=== Begin Enclosure ===

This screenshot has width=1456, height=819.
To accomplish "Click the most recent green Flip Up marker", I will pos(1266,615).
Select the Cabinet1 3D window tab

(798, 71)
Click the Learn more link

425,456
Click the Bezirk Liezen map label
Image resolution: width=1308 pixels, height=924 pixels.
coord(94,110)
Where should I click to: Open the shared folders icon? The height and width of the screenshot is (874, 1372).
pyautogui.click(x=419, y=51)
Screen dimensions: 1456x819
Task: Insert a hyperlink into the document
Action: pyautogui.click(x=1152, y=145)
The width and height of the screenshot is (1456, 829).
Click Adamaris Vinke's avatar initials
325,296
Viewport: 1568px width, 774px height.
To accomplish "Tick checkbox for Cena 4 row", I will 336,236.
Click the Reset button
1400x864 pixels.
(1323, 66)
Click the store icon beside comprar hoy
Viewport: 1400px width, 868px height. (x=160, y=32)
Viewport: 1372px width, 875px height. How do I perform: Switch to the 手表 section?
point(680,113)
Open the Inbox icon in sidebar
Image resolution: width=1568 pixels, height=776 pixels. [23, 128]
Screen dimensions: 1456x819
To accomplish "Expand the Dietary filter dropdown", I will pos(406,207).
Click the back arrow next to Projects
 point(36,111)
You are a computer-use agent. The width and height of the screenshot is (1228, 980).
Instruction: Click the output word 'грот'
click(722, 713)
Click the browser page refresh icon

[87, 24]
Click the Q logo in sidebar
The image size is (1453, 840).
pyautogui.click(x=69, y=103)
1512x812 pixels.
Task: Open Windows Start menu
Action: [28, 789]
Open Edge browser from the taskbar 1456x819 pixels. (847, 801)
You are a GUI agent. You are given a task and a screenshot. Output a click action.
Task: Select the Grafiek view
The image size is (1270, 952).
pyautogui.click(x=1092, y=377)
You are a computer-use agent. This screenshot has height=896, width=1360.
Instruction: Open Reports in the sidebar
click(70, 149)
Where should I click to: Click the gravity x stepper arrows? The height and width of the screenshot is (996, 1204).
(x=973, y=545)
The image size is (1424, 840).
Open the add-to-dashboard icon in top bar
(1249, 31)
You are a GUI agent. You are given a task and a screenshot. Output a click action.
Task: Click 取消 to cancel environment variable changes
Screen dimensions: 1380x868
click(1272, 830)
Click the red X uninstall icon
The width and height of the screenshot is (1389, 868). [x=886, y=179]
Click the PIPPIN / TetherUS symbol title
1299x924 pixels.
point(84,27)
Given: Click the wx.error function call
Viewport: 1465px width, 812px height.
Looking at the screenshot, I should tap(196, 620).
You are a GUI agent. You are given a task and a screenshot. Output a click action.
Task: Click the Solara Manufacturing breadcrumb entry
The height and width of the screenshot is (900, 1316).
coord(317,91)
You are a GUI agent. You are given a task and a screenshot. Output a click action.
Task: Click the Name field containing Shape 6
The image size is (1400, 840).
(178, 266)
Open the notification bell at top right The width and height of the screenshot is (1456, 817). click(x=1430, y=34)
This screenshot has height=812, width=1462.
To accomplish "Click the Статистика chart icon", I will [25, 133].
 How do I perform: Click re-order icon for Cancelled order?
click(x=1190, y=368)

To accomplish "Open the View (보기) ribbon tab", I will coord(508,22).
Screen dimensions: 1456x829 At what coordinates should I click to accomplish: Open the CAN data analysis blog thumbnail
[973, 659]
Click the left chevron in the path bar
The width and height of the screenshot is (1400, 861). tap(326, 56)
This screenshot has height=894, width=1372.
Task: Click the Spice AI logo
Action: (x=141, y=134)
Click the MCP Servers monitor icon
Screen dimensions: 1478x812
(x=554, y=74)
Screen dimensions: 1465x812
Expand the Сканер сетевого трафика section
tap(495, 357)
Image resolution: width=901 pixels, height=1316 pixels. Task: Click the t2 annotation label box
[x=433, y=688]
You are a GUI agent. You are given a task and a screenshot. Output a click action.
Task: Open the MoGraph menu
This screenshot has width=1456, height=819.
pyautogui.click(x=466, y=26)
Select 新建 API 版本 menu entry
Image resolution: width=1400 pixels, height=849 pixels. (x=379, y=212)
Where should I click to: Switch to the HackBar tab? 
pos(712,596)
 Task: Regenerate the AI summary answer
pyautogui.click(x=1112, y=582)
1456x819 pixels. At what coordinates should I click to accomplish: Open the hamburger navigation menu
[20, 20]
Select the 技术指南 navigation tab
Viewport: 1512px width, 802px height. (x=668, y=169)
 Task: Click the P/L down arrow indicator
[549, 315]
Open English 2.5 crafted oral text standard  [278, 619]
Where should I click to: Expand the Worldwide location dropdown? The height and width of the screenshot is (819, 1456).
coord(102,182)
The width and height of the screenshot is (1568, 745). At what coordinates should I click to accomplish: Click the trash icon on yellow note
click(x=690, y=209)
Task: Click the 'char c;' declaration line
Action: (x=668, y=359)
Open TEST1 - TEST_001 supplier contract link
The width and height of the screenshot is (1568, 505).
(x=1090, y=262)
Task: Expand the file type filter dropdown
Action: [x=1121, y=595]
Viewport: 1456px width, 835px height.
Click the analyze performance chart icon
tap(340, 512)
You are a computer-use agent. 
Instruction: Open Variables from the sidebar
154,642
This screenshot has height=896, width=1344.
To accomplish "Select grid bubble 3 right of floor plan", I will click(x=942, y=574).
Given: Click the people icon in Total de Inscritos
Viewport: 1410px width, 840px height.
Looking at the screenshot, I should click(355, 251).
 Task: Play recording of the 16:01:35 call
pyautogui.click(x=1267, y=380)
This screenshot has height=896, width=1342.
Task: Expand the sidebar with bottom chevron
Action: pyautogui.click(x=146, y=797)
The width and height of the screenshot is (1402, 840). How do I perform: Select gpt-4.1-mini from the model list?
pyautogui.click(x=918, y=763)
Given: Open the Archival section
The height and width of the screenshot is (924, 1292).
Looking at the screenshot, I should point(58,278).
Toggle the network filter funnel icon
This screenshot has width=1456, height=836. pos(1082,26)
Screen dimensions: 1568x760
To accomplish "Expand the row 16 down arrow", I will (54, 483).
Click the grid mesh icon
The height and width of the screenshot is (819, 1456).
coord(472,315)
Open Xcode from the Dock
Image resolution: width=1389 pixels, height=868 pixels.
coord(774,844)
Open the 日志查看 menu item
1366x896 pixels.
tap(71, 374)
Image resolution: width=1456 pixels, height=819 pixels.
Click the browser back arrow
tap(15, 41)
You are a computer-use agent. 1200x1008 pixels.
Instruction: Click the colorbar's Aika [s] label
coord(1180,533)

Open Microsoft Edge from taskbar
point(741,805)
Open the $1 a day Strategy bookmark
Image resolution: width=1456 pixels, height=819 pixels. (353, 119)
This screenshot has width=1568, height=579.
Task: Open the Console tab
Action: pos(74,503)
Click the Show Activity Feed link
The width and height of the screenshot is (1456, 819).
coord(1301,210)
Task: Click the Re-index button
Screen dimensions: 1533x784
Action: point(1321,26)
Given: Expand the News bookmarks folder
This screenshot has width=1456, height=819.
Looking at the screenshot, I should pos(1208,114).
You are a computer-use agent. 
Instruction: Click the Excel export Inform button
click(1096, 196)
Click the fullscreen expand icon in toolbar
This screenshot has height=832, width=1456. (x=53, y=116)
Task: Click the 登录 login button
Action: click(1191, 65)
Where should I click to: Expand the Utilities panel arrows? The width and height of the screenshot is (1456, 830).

=== End Enclosure ===

• **Your assignment**: If the string "right" is in a line of the entries, pick that line out.

• **Output**:
Open the notification bell at top right The width and height of the screenshot is (1456, 817). click(x=1430, y=34)
To accomplish "Select grid bubble 3 right of floor plan", I will click(x=942, y=574).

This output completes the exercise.